KRI Latihan Tembakan Anti Serangan Udara Malam Hari di Natuna

JakartaGreater  –  Serial latihan penembakan cepat anti serangan udara di malam hari pada Minggu 11-4-2021 atau Anti Air Rapid Open Fire Exercise (AAROFEX) oleh Unsur KRI yang tergabung dalam pull back Latihan Operasi Amfibi Koarmada I (Latopsfib Koarmada I), merupakan gelaran Latihan TNI AL yang berlanjut di Perairan Natuna Selatan, dirilis Dispen Koarmada I pada Senin 12-4-2021.

“Peran tempur…peran tempur…peran tempur bahaya udara…” seketika bergema dari pengeras suara unsur KRI yang tergabung dalam Latopsfib. Seluruh ABK menempati pos tempur masing-masing dan bersiap melaksanakan instruksi lanjutan.

Sejumlah prajurit TNI AL tampak bersiap menyiapkan senjata serta amunisi di atas KRI Teluk Ende-517. Di bawah kemerlip bintang-bintang langit, para prajurit TNI AL tanpa kesulitan menyiapkan pos tempurnya sesuai yang diperintahkan meski dengan penerangan yang minim pada saat keadaan kapal gelap gulita.

Latihan Tembakan Anti Serangan Udara Malam Hari di Natuna

Para penembak bersiap dibelakang menara senjata Meriam 40 mm di haluan dan senjata Mitraliur 20 mm di bagian buritan.

Tak lama, dari langit Perairan Natuna Selatan terlihat cahaya merah yang mengudara. Secara cepat, instruksi untuk menembak dikeluarkan ke titik dimana cahaya itu tertuju.

Saat meriam berkaliber 40 mm itu mulai melesat ke udara. Keheningan malam seketika dipecahkan oleh suara letusan senjata. Percikan cahaya pun keluar dari ujung laras senjata itu, disusul dengan rentetan senjata Mitraliur 20 mm menuju sasaran dengan mengeluarkan cahaya yang kemudian seolah-olah menghiasi langit yang gelap.

Tak hanya itu, perintah untuk kembali mengisi peluru dikeluarkan. Prajurit lainnya pun bergegas mengangkat peluru kaliber 40mm ke dekat juru tembak, begitupun dengan prajurit di bagian senjata mitraliur 20 mm di buritan Kapal.

Latihan Tembakan Anti Serangan Udara Malam Hari di Natuna

Instruksi untuk melakukan penembakan kembali keluar. Langit Perairan Natuna Selatan pun kembali dihiasi percikan cahaya dari peluru yang melesat.
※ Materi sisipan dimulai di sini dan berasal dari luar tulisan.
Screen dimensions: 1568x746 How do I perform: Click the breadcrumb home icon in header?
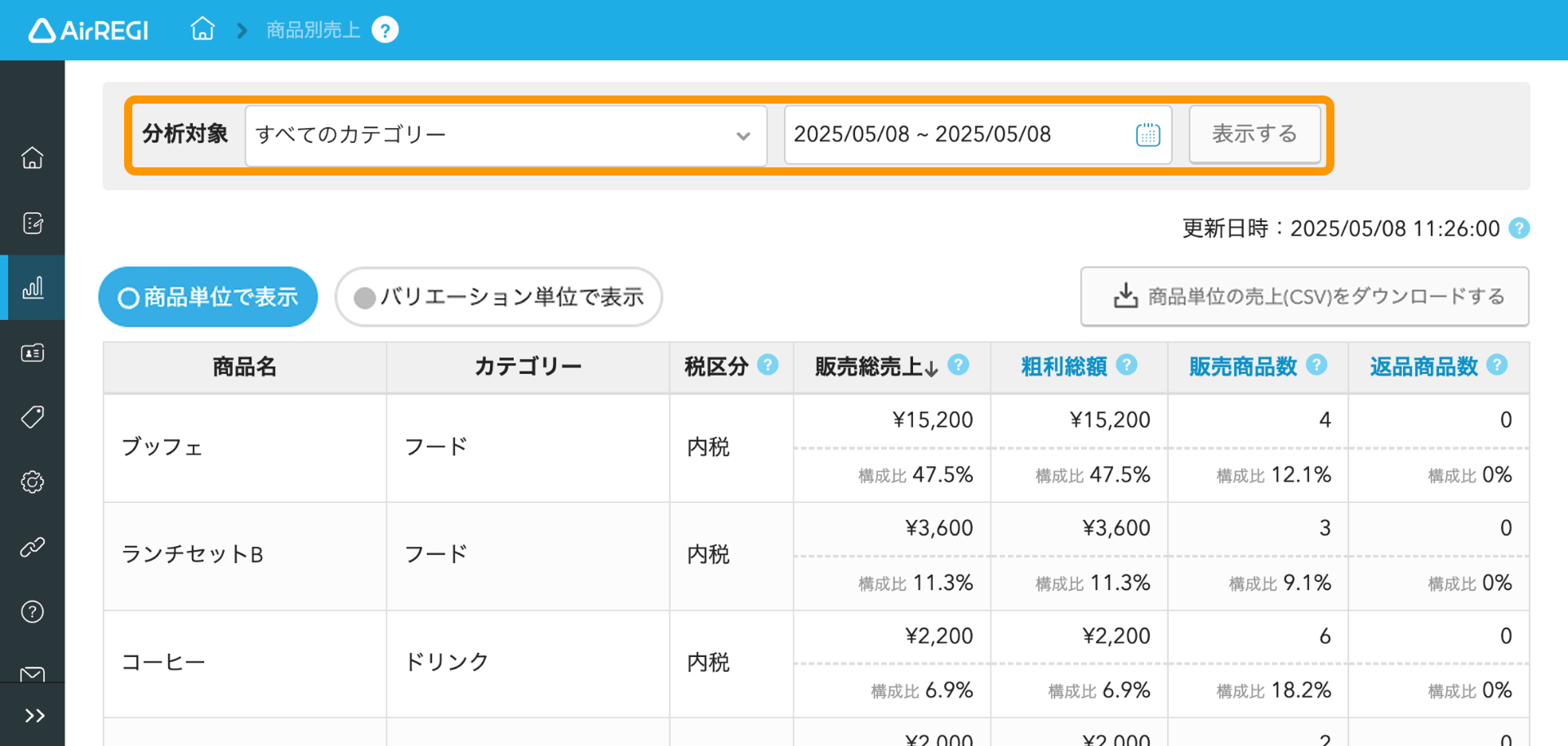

Pemandangan pun semakin indah saat peluru yang di tembakan itu turut menghiasi malam.

Seluruh rangkaian penembakan merupakan serial latihan penembakan cepat anti udara di malam hari dengan sasaran flare/peluru suar. Hal ini juga menjadi rangkaian serial latihan pada pull back Latihan Operasi Amfibi (Latopsfib) TNI AL tahun 2021 yang dilaksanakan oleh Koarmada I.
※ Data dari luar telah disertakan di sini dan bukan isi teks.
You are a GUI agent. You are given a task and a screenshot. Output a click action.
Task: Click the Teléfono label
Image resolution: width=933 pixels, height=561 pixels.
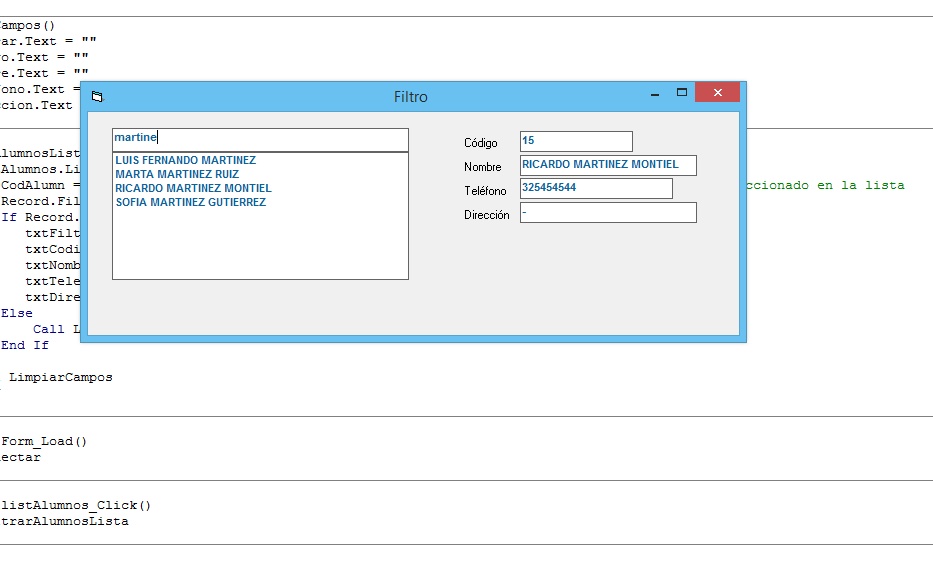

Latihan Tembakan Anti Serangan Udara Malam Hari di Natuna

Panglima Komando Tugas Gabungan Amfibi (Pangkogasgabfib) dalam Latihan Operasi Amfibi Koarmada I TA. 2021, Laksamana Pertama TNI Dato Rusman S.N., S.E., M.Si. yang onboard di Kapal Markas KRI Teluk Ende-517 menyaksikan seluruh kegiatan penembakan malam oleh 5 unsur KRI, yakni Bung Tomo-357, KRI Pattimura-371, KRI Teuku Umar-385, KRI Teluk Ende-517, KRI Teluk Sibolga-536 dan KRI Teluk Cirebon-543.
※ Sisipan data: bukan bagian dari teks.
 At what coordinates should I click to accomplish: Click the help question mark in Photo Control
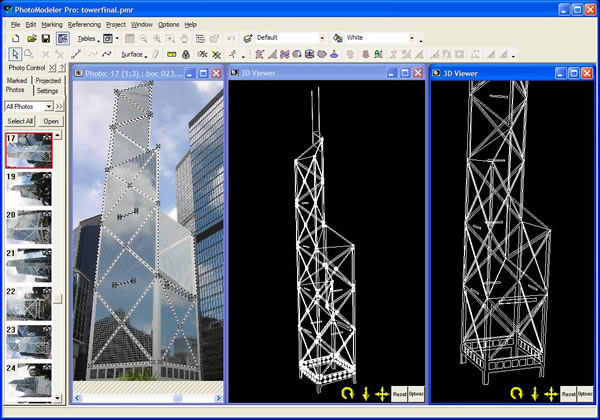[x=62, y=68]
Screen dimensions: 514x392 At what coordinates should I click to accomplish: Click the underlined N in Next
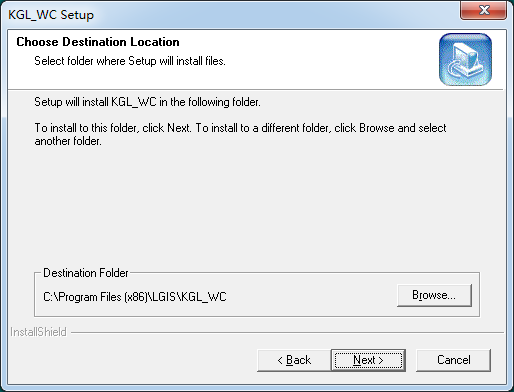pos(357,360)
Pangkogasgabfib Laksma TNI Dato Rusman mengatakan bahwa :

  1. Anti Air Rapid Open Fire Exercise (AAROFEK) merupakan latihan guna mengantisipasi serangan musuh dari udara.
  2. Kita melaksanakan simulasi melakukan penembakan flare dan amunisi tracer yang kita asumsikan sebagai bahaya ancaman udara berupa ancaman pesawat yang mendekat.
  3. Tujuan dari latihan AAROFEX ini adalah melatih kesigapan, kecepatan reaksi serta respons terhadap ancaman yang mendekat ke Kapal serta kesiapan senjata yang ada di masing-masing unsur KRI.
  4. Mengharapkan pada saat ditembakan flare nya, kecepatan reaksi dari pos tempur unsur-unsur kapal perang yang melihat langsung menembakan meriamnya.
  5. Respons atau reaksi seberapa cepat mereka menembak dan tepat sasaran menjadi tujuan dari serial latihan ini.